* _VORLIEGENDER AUSZUG_
──────────────────────────────

Natürlich war die athenische Demokratie keine moderne Demokratie, aber eine Volksherrschaft war sie durchaus. Dass nicht jeder Mensch im Stadtstaat zum Volk gezählt wurde, ändert daran nichts. Auch nicht das herausnehmen der Sklaven, von denen es übrigens im alten Athen gar nicht allzu viele gab. Zudem handelte es sich regelmäßig um Nichtathener, die also auch ohne Sklaverei wohl nicht zum Volk zu zählen gewesen wären.
Zweitens ist das Beispiel schwach. Wenn ich meinen Wagen in eine Werkstatt gebe, dann schließé ich einen Vertrag über bestimmte Leistungen, die mein Eigentum betreffen. Bereits hier sieht man, wie sehr das Beispiel hinkt, wenn man es auf den Bürger und den Staat übertragen will. Ganz davon zu schweigen, dass selbst wenn sich Meister, Mechaniker und Kunde sich zusammen setzten und berieten, es nicht einzusehen ist, warum der Kunde das Unternehmen zu einer bestimmten Leistung sollte verpflichten können. Ist er mit dem Angebot nicht zufrieden, dann muss er halt zu einem anderen Anbieter gehen.
Der Bogenschlag vom Mittelalter über die Neuzeit, die Parlamentarier bis zu Hitler ist nicht anders als absurd zu bezeichnen. Begründung, Form und Inhalt des Herrschens und die Herkunft der Herrschenden wird völlig ausgeblendet.
Der nächste Fehler liegt in der vermeintlichen Aufdeckung der eigennützigen Gründe für den Marshallplan. Als wäre jemals behauptet worden, die USA hätten aus reiner Nächstenliebe gehandelt....allerdings waren die tatsächlichen Beweggründe weit komplexer.
Allerdings gab es durchaus andere Überlegungen, welche ebenso gut hätten Realität werden können.
Derlei grobe Vereinfachungen oder Verfälschungen sind der eigentliche rote Faden in dem Beitrag.
Auch die Ausführungen zu Art. 20 GG sind nicht überzeugend.
Es wird nichts relativiert, sondern vielmehr konkretisiert, wie die Staatsgewalt vom Volk ausgeübt und vor allem durch eine Legitimationskette vermittelt wird. Dass es aber wegen dieser Norm auf Bundesebene zwingend Plebiszite geben müsste, ergibt sich hieraus nicht. Über die Ebene, auf welcher die Abstimmungen zu erfolgen hätten, steht dort schon einmal gar nichts!

──────────────────────────────

* _DATENBLOCK_

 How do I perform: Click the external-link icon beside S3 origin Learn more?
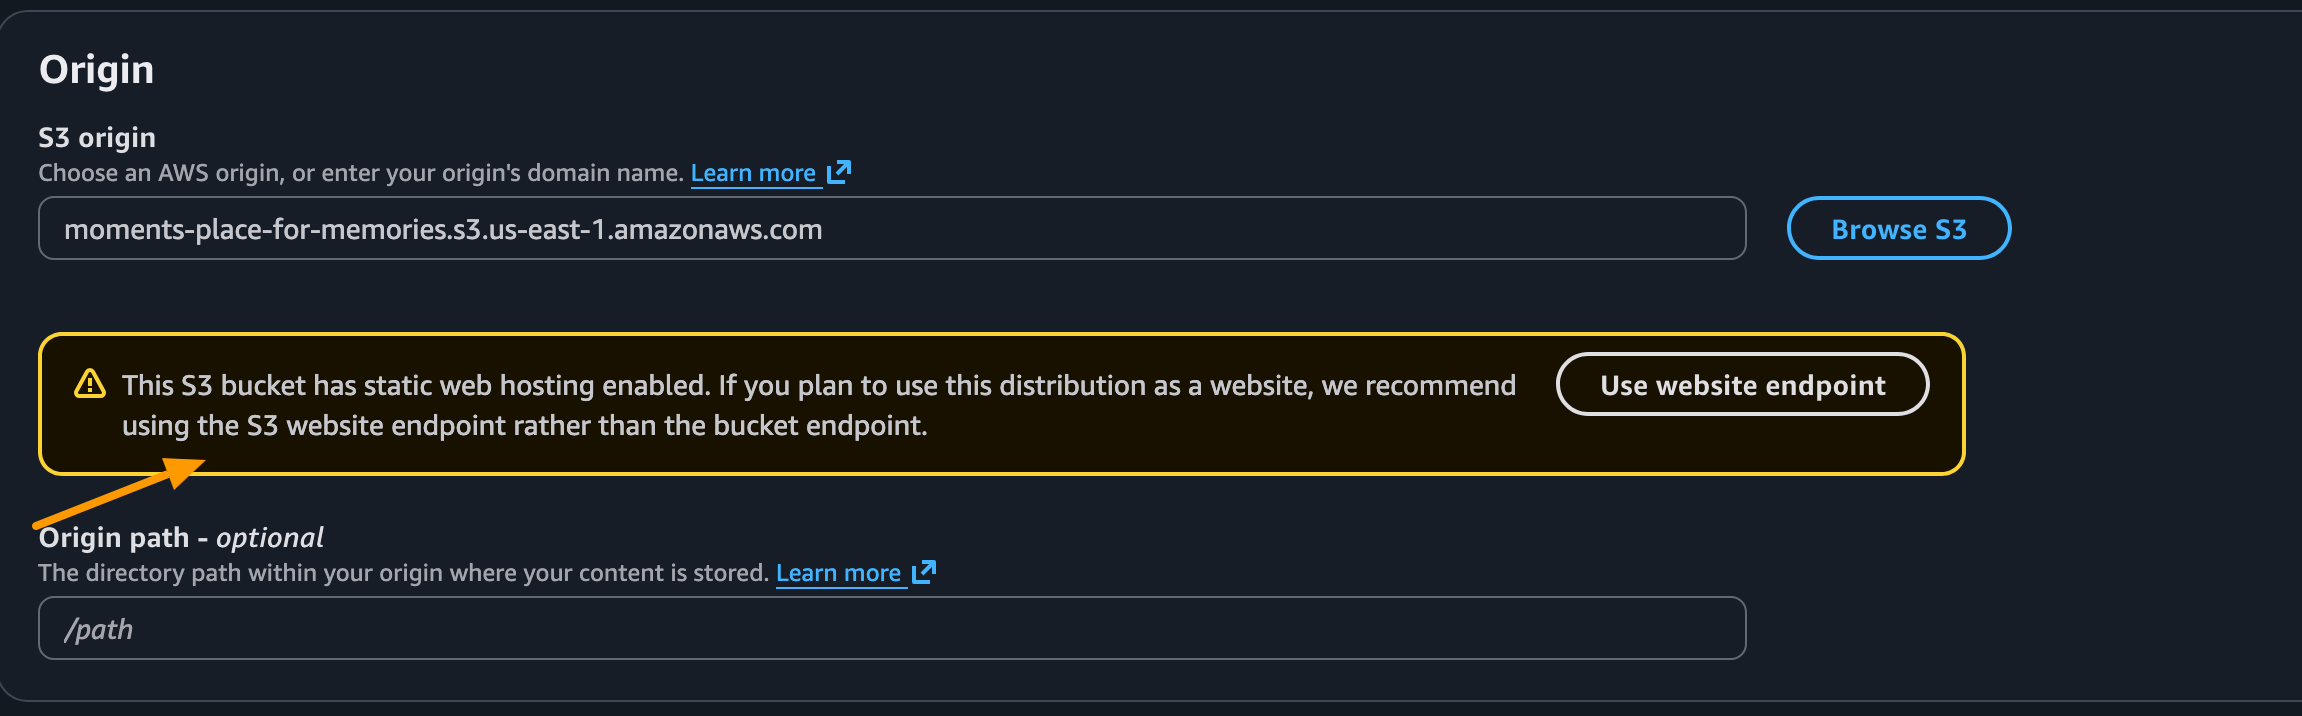point(839,172)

──────────────────────────────

* _AUFTRAG_
Prüfe, ob die folgenden Aussagen mit dem vorliegenden Auszug übereinstimmen, und beantworte jede mit Ja oder Nein samt den entscheidenden Worten des Auszugs als wörtlichem Zitat. (a) Der Auszug hält die athenische Demokratie für eine Volksherrschaft. (b) Laut dem Auszug gab es im alten Athen sehr viele Sklaven. (c) Der Auszug bezeichnet den Bogenschlag vom Mittelalter bis zu Hitler als überzeugend.

* _ANTWORT_
(a) Ja: „aber eine Volksherrschaft war sie durchaus“
(b) Nein: „von denen es übrigens im alten Athen gar nicht allzu viele gab“
(c) Nein: „ist nicht anders als absurd zu bezeichnen“